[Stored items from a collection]
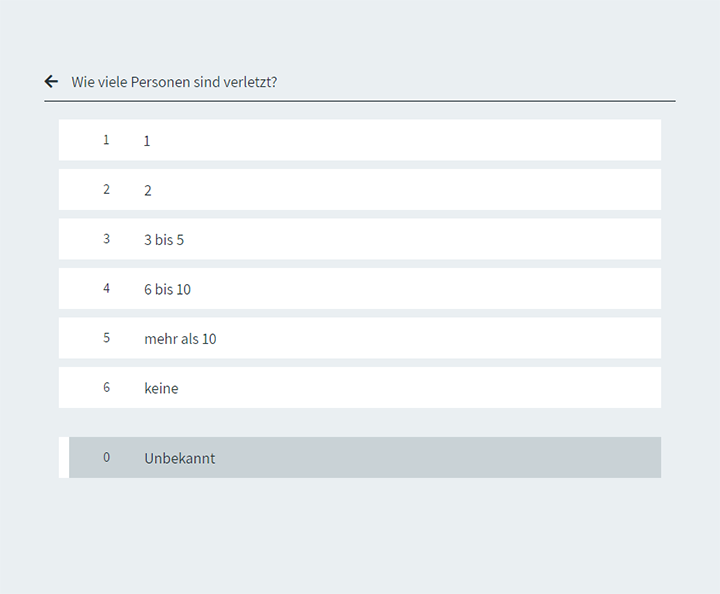This screenshot has width=720, height=594.
Task: Click shortcut number 5 beside 'mehr als 10'
Action: click(107, 338)
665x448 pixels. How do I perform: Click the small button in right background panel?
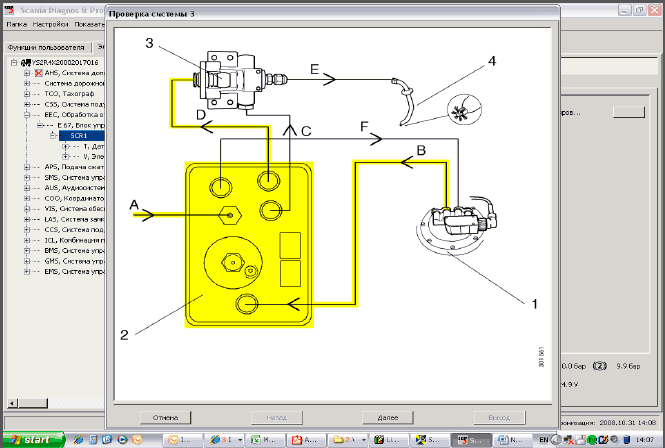(x=627, y=113)
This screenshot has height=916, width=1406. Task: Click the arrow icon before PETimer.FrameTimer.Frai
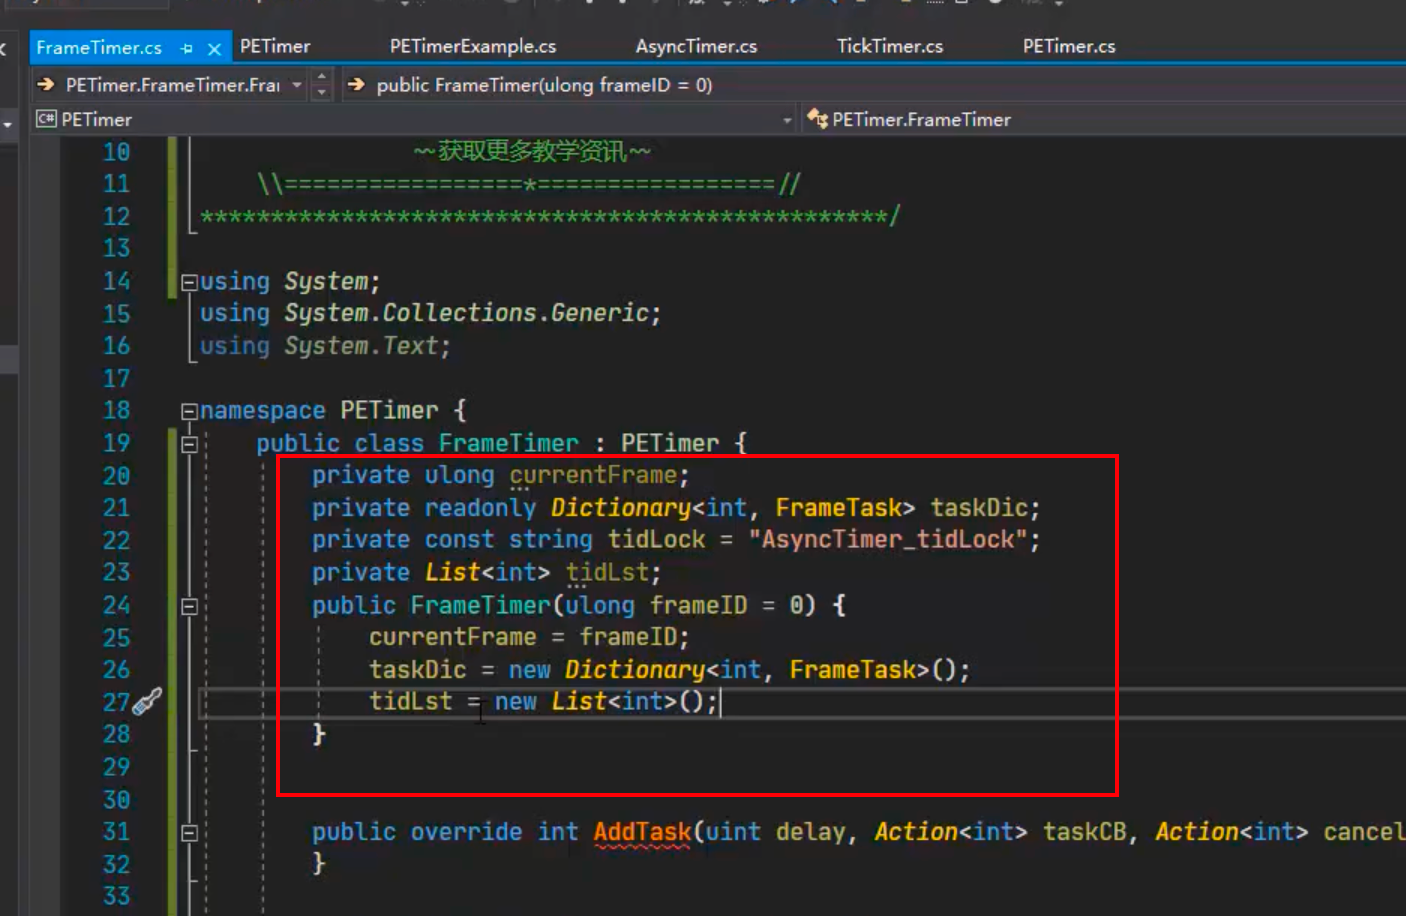pos(46,85)
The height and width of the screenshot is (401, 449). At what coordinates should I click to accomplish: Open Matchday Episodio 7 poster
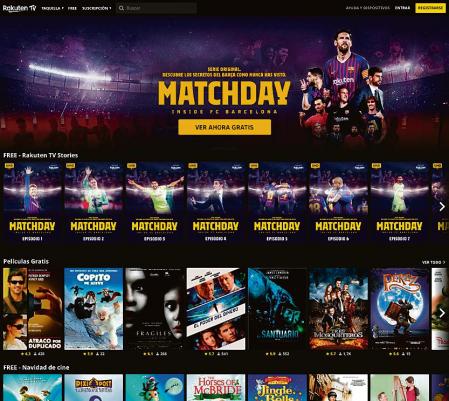pyautogui.click(x=400, y=203)
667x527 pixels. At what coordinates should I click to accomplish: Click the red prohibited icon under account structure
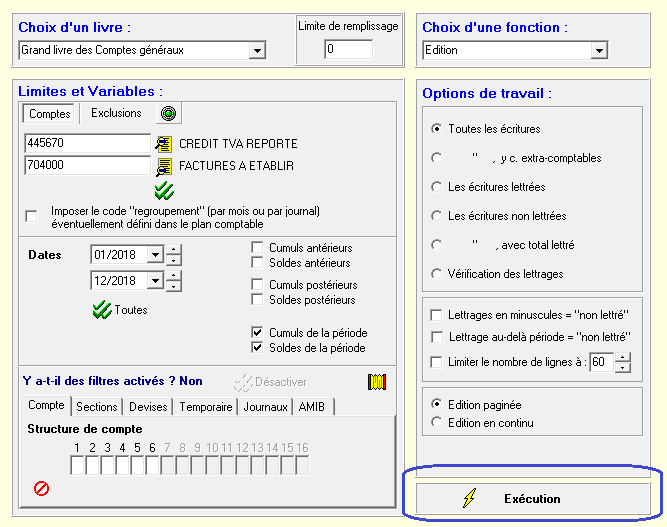pyautogui.click(x=42, y=489)
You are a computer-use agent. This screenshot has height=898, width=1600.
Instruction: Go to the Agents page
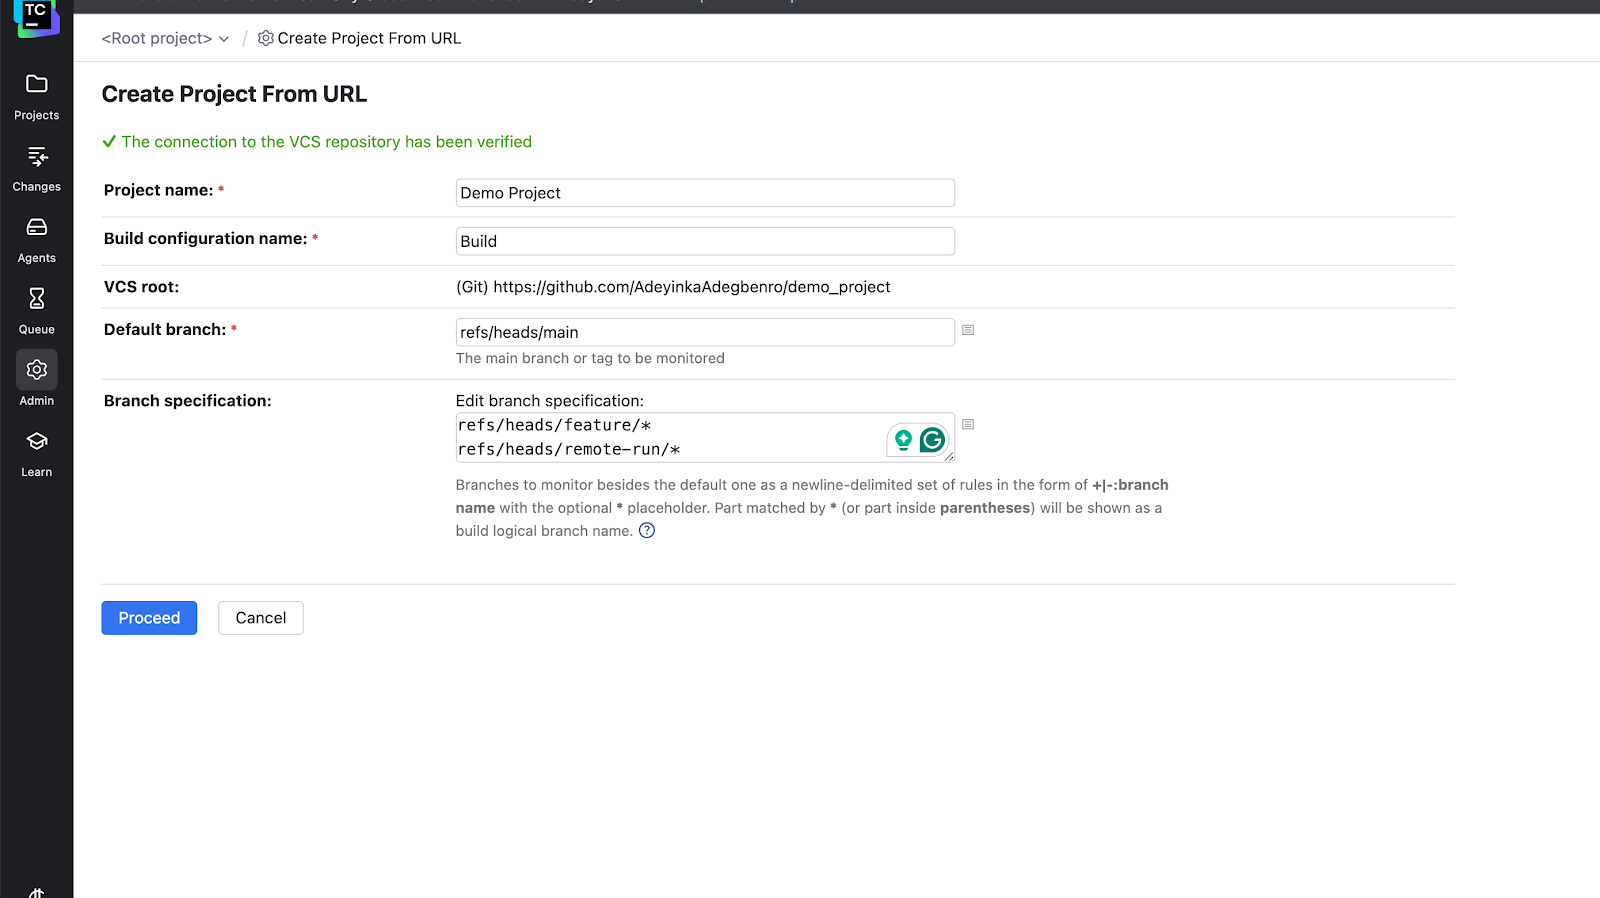point(37,228)
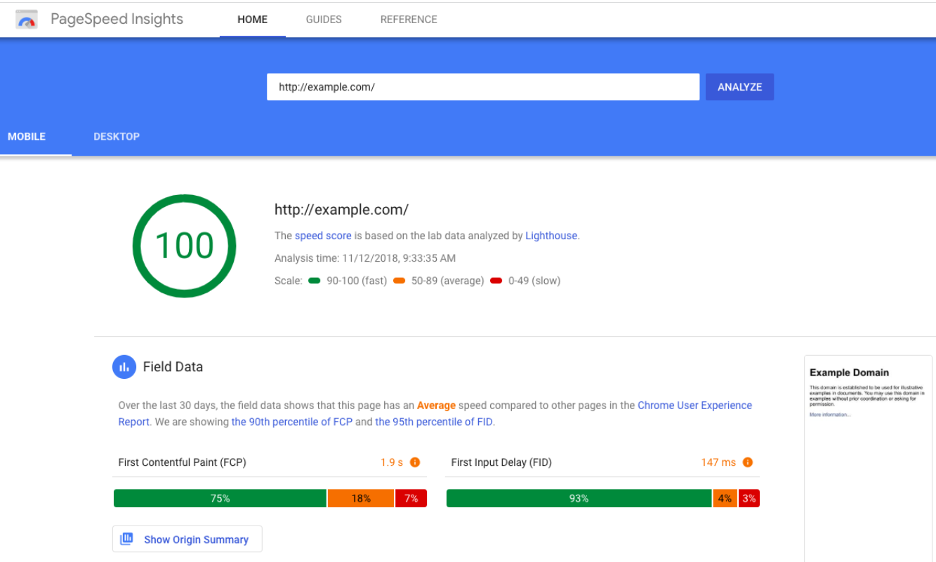Click the Show Origin Summary button
Image resolution: width=936 pixels, height=562 pixels.
187,540
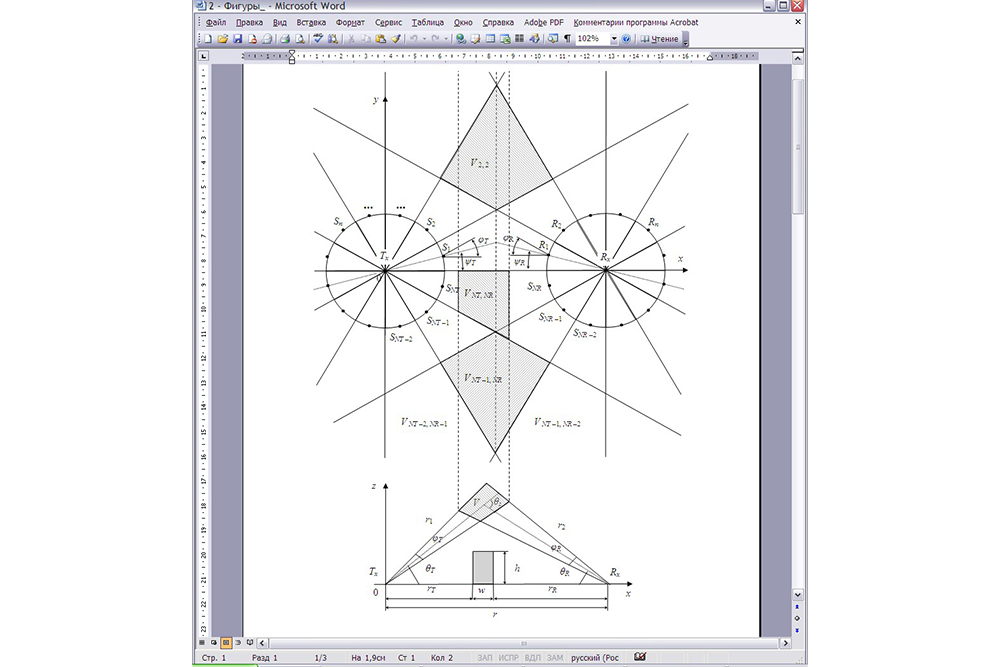The height and width of the screenshot is (667, 1000).
Task: Open a file with the Open folder icon
Action: click(222, 39)
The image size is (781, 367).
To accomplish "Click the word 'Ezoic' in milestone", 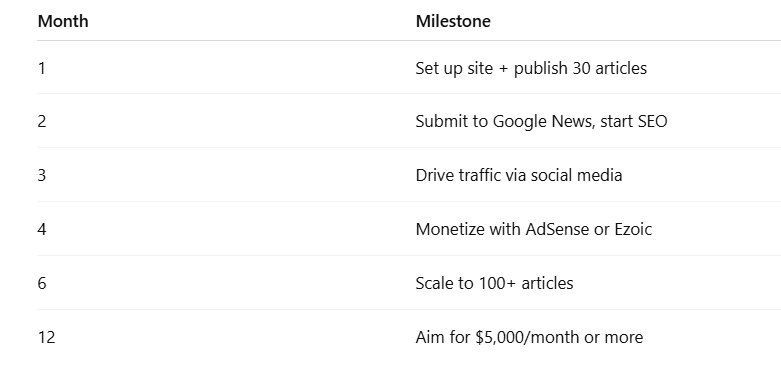I will (633, 229).
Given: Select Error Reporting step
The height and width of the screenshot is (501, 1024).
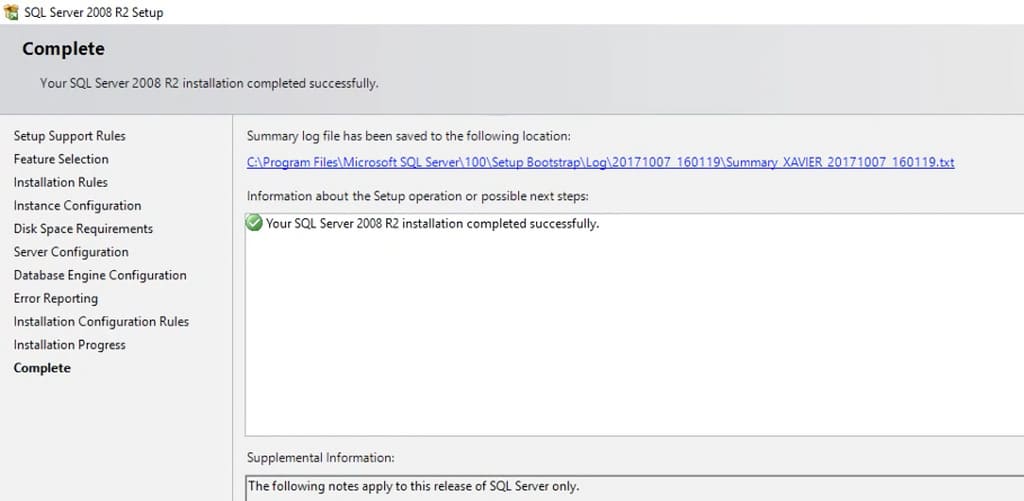Looking at the screenshot, I should (56, 298).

* Exercise instructions *
Using the records above, return word for word the lines that begin at the one containing "665x448 pixels. How" and end at the one containing "You are a computer-use", both of them included and no pictures.

* Solution for this exercise *
665x448 pixels. How do I perform: Click the small button in right background panel?
(x=627, y=113)
This screenshot has height=916, width=1406. Task: Click the arrow icon before PETimer.FrameTimer.Frai
pos(46,85)
The height and width of the screenshot is (401, 449). At what coordinates should I click to accomplish: Open Matchday Episodio 7 poster
pyautogui.click(x=400, y=203)
667x527 pixels. At what coordinates should I click to accomplish: Click the red prohibited icon under account structure
pyautogui.click(x=42, y=489)
You are a computer-use agent. This screenshot has height=898, width=1600.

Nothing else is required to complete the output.